Now that being said - if a reactor design appears that would significantly /reduce/ the amount of dangerous materials that have already been created, and not require any more of it to be created, I think it would be a good idea to build such a reactor to get rid of the waste we already have.
Speaking of molten salt, I find it more interesting as a concept for energy storage. Solar power can superheat salt and use it to genereate energy even at night. A solar power plant in Spain has generated electricity continously (day and night) for over a month using this technology.

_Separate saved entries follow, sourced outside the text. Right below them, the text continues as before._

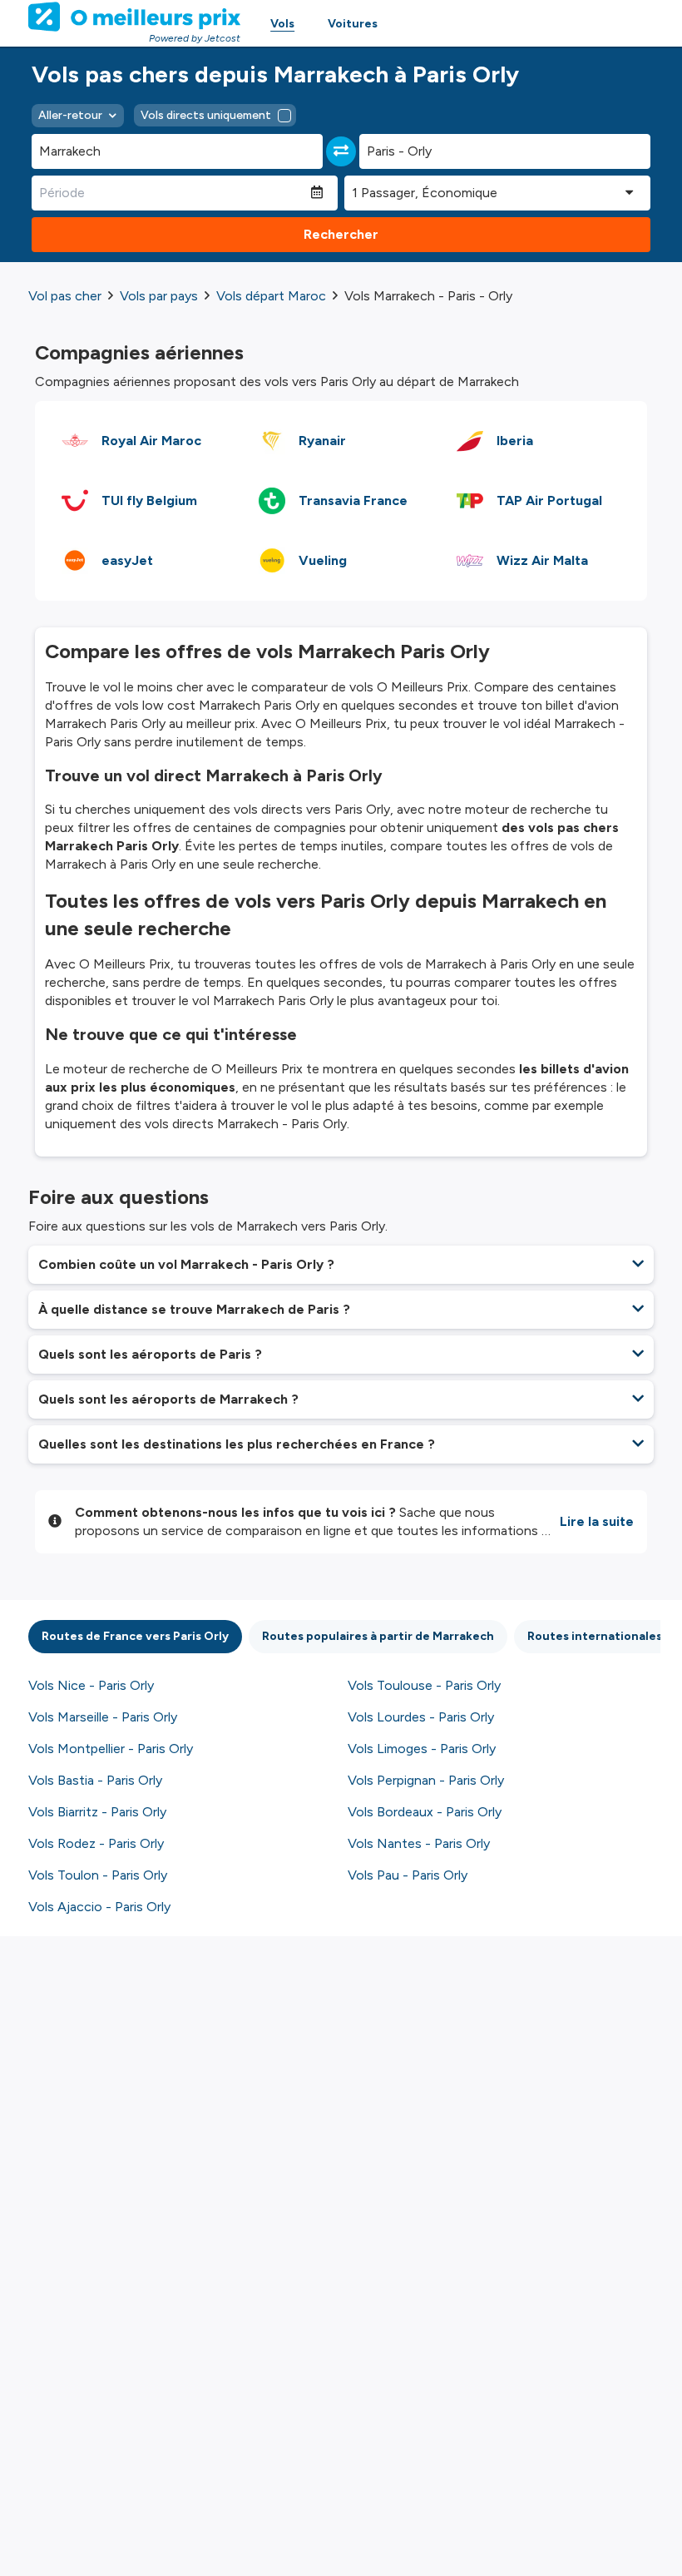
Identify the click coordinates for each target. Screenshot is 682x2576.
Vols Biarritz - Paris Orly (97, 1812)
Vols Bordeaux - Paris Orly (425, 1812)
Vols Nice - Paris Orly (91, 1685)
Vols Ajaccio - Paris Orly (99, 1907)
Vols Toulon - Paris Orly (97, 1875)
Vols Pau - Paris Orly (407, 1875)
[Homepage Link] (134, 17)
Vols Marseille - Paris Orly (102, 1717)
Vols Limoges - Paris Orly (422, 1748)
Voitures (353, 24)
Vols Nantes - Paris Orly (419, 1843)
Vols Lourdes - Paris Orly (421, 1717)
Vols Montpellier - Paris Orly (110, 1748)
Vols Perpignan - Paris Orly (426, 1780)
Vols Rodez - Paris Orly (96, 1843)
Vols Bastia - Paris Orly (95, 1780)
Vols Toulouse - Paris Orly (424, 1685)
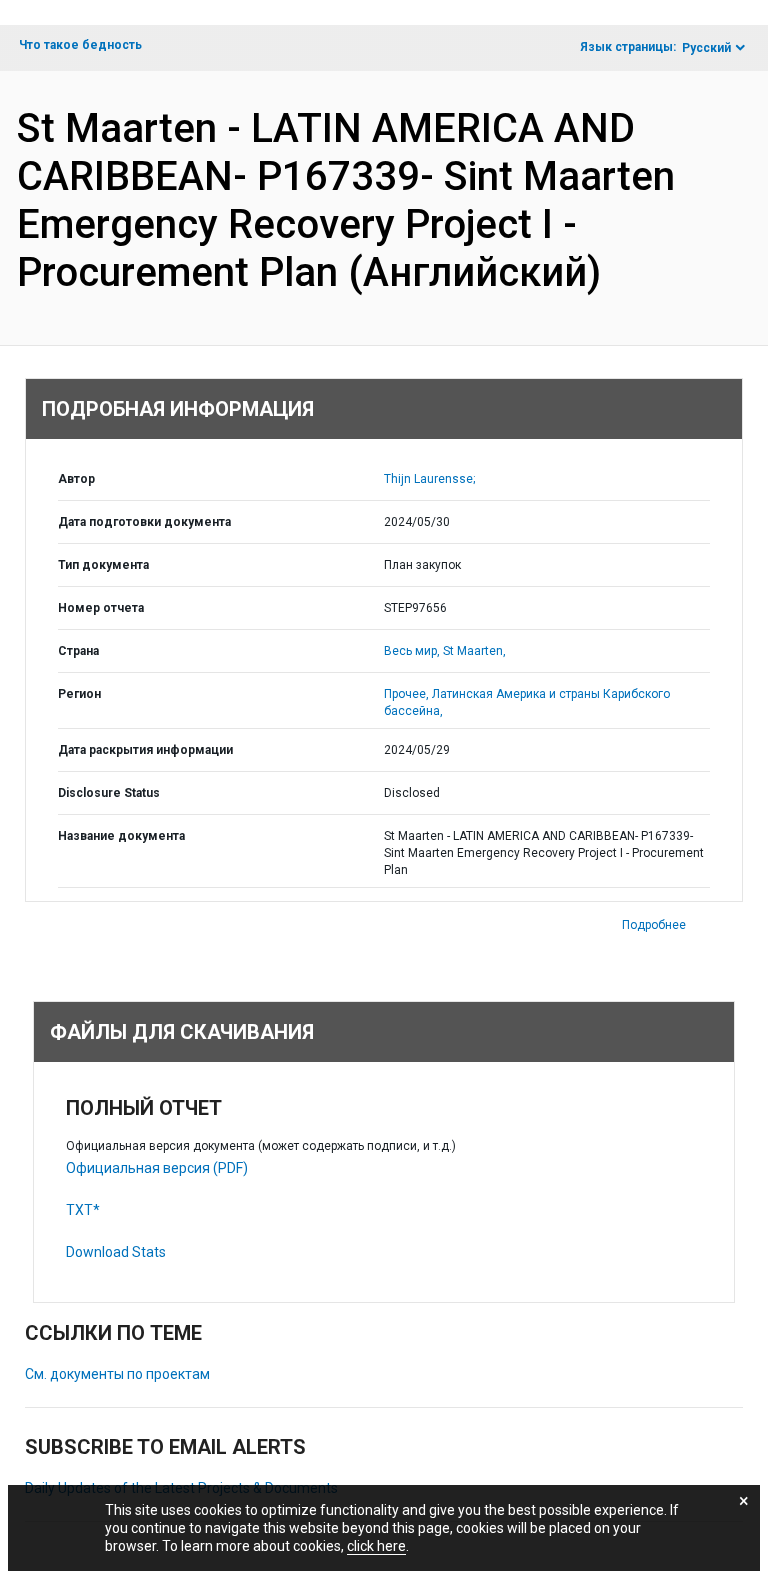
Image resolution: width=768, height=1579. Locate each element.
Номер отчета (101, 608)
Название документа (121, 836)
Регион (79, 694)
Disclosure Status (109, 793)
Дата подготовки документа (144, 522)
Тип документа (103, 565)
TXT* (83, 1210)
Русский (706, 48)
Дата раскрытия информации (145, 750)
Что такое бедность (80, 45)
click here (376, 1546)
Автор (76, 479)
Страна (78, 651)
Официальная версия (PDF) (157, 1168)
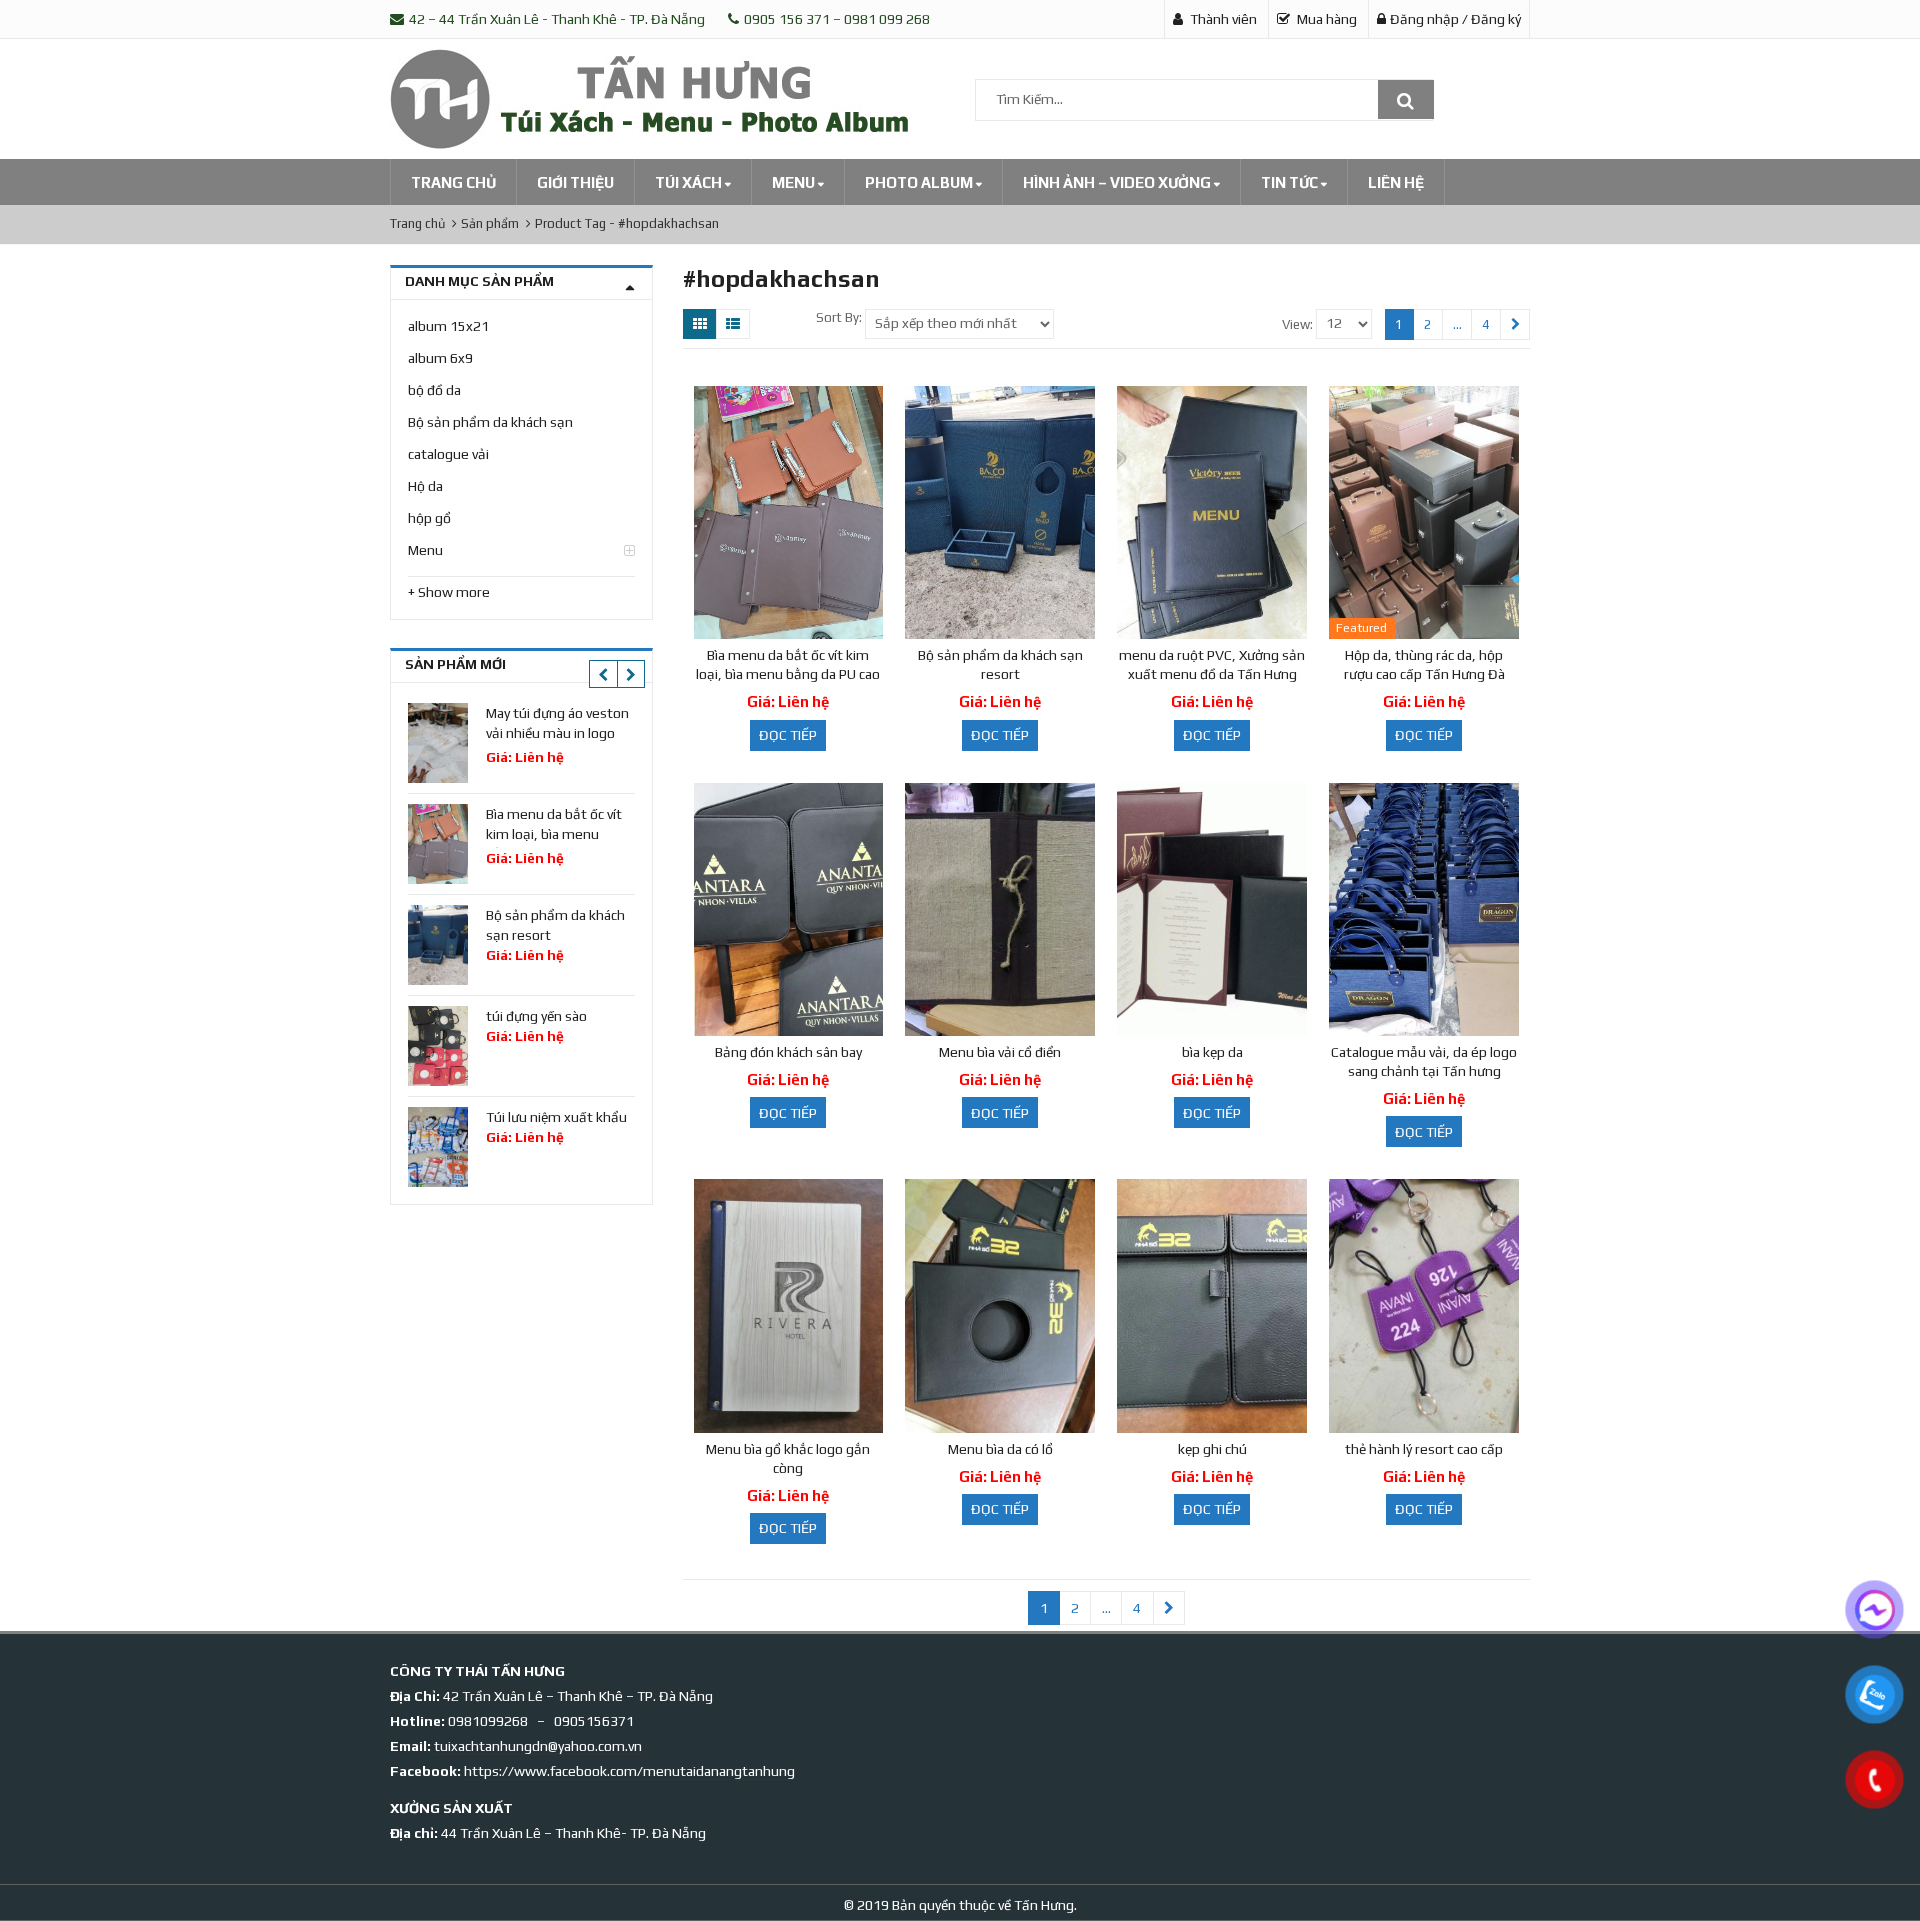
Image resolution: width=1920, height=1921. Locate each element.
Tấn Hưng (1042, 1905)
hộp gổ (429, 518)
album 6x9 (440, 358)
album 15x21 (448, 326)
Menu (795, 182)
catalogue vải (448, 454)
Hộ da (425, 486)
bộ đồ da (434, 390)
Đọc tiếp (788, 735)
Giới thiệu (575, 182)
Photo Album (920, 182)
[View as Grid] (700, 324)
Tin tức (1291, 182)
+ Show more (449, 592)
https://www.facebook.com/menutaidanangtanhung (629, 1771)
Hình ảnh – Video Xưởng (1118, 182)
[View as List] (733, 324)
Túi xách (690, 182)
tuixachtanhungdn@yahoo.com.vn (538, 1746)
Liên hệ (1396, 182)
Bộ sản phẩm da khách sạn (490, 422)
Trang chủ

I believe that we have an abundance of very promising - sometimes already proven - technologies that will let us generate stable electricity from intermittent, clean sources with comparatively insignificant risk to human lives.
A better analogy is the stock market, where the GFC and the great depression are tail risks that are already inside the data. Or data on pedestrian fatalities across an entire country, where tail risks are represented due to law of large numbers across many people.
If you think building modern reactor designs away from cities presents a bigger tail risk than Chernobyl, you're going to have to outline how that is a plausible situation rather than going for analogies.